-------- Data provided

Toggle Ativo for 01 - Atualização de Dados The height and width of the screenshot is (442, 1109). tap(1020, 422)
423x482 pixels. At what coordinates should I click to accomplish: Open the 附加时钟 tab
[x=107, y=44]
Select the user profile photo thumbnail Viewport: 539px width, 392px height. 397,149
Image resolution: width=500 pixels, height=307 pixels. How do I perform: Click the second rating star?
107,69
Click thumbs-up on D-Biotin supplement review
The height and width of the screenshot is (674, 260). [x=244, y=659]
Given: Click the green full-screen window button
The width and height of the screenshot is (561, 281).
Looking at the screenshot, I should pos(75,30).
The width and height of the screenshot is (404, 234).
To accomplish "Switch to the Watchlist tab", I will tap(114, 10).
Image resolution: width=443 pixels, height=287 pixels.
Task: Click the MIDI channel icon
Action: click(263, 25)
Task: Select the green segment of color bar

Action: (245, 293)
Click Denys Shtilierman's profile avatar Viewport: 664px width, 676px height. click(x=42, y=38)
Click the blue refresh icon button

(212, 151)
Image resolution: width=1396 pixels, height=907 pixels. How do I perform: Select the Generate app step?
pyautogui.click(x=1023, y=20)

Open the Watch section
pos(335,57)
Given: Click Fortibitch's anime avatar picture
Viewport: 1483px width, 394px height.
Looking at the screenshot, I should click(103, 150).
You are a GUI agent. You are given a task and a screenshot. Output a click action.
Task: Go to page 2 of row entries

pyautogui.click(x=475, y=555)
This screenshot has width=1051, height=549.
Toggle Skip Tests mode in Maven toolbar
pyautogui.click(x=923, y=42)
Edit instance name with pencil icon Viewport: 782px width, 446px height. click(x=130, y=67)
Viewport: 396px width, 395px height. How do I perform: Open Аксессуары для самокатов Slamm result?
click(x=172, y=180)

----------------

## Instructions to follow
Start at the line containing "Task: Select the green segment of color bar". Repeat it and each line after it, word for word, to the end of the records.

## Response area
Task: Select the green segment of color bar

Action: (245, 293)
Click Denys Shtilierman's profile avatar Viewport: 664px width, 676px height. click(x=42, y=38)
Click the blue refresh icon button

(212, 151)
Image resolution: width=1396 pixels, height=907 pixels. How do I perform: Select the Generate app step?
pyautogui.click(x=1023, y=20)

Open the Watch section
pos(335,57)
Given: Click Fortibitch's anime avatar picture
Viewport: 1483px width, 394px height.
Looking at the screenshot, I should click(103, 150).
You are a GUI agent. You are given a task and a screenshot. Output a click action.
Task: Go to page 2 of row entries

pyautogui.click(x=475, y=555)
This screenshot has width=1051, height=549.
Toggle Skip Tests mode in Maven toolbar
pyautogui.click(x=923, y=42)
Edit instance name with pencil icon Viewport: 782px width, 446px height. click(x=130, y=67)
Viewport: 396px width, 395px height. How do I perform: Open Аксессуары для самокатов Slamm result?
click(x=172, y=180)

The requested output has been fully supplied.